A formação da classe trabalhadora enquanto classe social hoje – autoconsciente e auto-organizada – pressupõe a criação de um espaço público autônomo do ser que trabalha. O estímulo à auto-organização, o incentivo para que o mundo do trabalho tome à palavra, é uma preocupação preponderante. A refuncionalização dos meios fundamentais de Comunicação e Cultura, sob todas as suas formas, retroalimenta uma realização do imperativo de interatividade, deixando para trás o antigo conceito que via à Cultura como uma forma já constituída. Um esforço criativo e renovador – sistemático e continuado – não deve se contentar com o aprimoramento das instituições, nem com o abastecimento do respectivo aparelho produtivo. O militantismo cultural deve voltar-se à formação dum novo tipo de público, produtor e consumidor – além de autor e crítico –, a um só mesmo tempo, que exige à renovação do saber-fazer instituído. À exigência de interpretar e transformar o mundo se aloca uma necessidade por mudar as formas e relações no interior do modo de produção também cultural.

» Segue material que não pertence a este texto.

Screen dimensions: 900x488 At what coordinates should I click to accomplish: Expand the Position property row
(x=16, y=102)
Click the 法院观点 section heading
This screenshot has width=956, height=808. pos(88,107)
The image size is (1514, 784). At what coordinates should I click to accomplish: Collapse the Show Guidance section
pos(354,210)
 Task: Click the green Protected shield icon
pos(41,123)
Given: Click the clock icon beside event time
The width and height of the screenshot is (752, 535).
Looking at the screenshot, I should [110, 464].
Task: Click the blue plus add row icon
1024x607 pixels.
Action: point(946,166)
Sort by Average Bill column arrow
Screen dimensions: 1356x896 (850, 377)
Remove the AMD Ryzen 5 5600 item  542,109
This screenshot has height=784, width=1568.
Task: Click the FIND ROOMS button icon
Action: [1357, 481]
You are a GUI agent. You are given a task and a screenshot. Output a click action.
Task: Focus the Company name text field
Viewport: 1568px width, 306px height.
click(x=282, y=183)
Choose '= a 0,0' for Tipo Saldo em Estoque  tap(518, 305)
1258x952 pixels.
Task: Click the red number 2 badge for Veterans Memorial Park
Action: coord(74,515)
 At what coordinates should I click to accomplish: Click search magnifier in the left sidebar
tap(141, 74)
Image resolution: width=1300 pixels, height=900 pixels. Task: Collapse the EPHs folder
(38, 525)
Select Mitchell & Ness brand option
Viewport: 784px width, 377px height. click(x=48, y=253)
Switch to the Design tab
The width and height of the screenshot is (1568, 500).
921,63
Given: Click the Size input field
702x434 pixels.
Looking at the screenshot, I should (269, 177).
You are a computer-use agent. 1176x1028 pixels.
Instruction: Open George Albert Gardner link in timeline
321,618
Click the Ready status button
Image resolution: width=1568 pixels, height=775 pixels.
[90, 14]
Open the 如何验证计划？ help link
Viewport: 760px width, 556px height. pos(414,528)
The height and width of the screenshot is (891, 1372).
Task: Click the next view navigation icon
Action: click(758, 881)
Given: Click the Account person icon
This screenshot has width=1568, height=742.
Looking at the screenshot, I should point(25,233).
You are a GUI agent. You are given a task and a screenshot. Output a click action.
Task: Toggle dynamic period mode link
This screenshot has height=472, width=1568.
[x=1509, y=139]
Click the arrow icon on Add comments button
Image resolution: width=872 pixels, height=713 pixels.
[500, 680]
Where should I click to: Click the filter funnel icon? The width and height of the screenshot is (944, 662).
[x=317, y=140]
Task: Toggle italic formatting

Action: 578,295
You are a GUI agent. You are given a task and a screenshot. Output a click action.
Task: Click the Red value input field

Os exemplos históricos são ilustrativos. Na Alemanha irá surgir o Freie Bünhe (“Cena” ou “Teatro Livre”) e, um ano mais tarde, o Freie Volksbühne (“Cena” ou “Teatro Popular Livre”). Ambos com a forma de associação livre de trabalhadores, baseada, esta, num sistema de quotas, autofinanciamento e núcleo autodiretivo, que foi multiplicada por todo o país, conquistando a organização de mais de 140 mil sócios no seio do movimento social operário. Tal iniciativa de multiplicação, com foco central na politização dos processos artísticos, pôs o teatro a serviço dos interesses e aspirações dos trabalhadores – tarefa esta que só foi possível de se concretizar por permitir ao teatro que se fazia uma independência econômico-cultural, o que se traduzia também por certa autonomia político-moral, já seja em relação ao Estado ou o próprio Mercado. Em sua origem, o rádio surgiu como um substituto do telégrafo sendo, por isso, conhecido inicialmente tal «Sem-Fio». Tal aparelho rudimentar foi usado em navios para transmissão telegráfica, em código. Em 1916, houve a revolta política pela independência irlandesa e os insurgentes, duma forma pioneira, usam o sem-fio para transmitir mensagens.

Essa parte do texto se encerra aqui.